## [Short problem]
Which lines of the material contain the string "Select" with matching case? List each such line in full.

[Records for locating displayed items]
-- -- --
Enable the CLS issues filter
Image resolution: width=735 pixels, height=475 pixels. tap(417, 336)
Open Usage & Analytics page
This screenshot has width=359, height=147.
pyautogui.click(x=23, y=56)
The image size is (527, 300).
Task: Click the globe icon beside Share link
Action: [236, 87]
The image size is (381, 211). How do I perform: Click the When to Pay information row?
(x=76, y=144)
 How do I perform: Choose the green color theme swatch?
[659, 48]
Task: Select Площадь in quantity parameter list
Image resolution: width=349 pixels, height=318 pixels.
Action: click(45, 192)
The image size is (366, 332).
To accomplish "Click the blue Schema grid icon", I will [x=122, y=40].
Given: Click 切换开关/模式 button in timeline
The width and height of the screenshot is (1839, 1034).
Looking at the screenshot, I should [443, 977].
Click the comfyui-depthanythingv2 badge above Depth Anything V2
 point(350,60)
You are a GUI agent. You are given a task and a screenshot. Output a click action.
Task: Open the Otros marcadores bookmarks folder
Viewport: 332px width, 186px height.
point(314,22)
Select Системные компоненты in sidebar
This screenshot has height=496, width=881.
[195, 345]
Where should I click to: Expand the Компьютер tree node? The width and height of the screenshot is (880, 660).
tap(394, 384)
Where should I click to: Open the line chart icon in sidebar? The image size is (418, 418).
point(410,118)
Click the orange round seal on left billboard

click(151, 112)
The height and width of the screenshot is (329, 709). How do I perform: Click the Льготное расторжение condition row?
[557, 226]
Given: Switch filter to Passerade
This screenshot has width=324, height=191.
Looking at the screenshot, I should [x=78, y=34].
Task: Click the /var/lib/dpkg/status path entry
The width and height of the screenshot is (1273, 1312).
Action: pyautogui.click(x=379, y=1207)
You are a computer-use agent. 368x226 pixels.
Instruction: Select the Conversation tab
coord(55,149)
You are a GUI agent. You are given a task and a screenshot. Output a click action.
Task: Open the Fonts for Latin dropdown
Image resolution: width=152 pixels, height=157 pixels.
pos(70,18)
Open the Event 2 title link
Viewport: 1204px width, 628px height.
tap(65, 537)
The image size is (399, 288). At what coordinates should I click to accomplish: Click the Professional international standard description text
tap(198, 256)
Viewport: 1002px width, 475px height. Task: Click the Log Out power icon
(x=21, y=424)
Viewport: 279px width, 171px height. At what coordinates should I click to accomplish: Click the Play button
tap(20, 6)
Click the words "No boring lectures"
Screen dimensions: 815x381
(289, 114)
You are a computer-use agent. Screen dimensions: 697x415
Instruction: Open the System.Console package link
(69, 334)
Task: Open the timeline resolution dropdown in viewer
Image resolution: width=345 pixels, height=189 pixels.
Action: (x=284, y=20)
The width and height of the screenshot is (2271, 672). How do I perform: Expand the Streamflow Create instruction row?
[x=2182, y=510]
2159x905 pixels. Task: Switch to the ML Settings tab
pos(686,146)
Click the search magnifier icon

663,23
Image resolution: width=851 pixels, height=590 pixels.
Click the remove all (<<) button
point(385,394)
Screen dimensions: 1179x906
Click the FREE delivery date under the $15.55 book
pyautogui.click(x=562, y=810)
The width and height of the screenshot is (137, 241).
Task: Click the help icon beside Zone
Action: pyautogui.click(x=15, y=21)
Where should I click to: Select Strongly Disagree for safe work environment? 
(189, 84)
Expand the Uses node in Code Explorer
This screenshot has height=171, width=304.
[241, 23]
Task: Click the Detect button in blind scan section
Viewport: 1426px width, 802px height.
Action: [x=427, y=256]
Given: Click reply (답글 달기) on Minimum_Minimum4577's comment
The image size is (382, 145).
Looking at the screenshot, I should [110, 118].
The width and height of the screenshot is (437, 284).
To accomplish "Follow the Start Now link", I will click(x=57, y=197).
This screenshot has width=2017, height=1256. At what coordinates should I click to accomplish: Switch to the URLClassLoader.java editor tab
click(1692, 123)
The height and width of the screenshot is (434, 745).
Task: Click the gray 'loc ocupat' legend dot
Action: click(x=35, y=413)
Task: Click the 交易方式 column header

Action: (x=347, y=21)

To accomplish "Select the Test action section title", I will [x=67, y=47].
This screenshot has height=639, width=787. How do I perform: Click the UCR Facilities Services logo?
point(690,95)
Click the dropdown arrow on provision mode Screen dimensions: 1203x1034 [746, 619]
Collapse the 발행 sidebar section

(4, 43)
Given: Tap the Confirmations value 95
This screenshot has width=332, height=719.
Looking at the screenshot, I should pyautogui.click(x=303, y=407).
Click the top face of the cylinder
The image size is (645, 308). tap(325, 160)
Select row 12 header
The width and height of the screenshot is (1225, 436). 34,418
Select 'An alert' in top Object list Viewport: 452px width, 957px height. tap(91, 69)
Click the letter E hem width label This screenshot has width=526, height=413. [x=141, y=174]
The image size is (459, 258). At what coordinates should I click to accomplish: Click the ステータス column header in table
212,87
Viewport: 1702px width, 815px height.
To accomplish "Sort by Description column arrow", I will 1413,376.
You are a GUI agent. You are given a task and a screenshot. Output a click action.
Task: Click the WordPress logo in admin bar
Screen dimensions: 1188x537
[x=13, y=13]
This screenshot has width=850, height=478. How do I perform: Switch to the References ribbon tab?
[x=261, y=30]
-- -- --
## [The reply]
Task: Select Площадь in quantity parameter list
Select Системные компоненты in sidebar
Instruction: Select the Conversation tab
Where should I click to: Select Strongly Disagree for safe work environment? 
To accomplish "Select the Test action section title", I will [x=67, y=47].
Select row 12 header
Select 'An alert' in top Object list Viewport: 452px width, 957px height. tap(91, 69)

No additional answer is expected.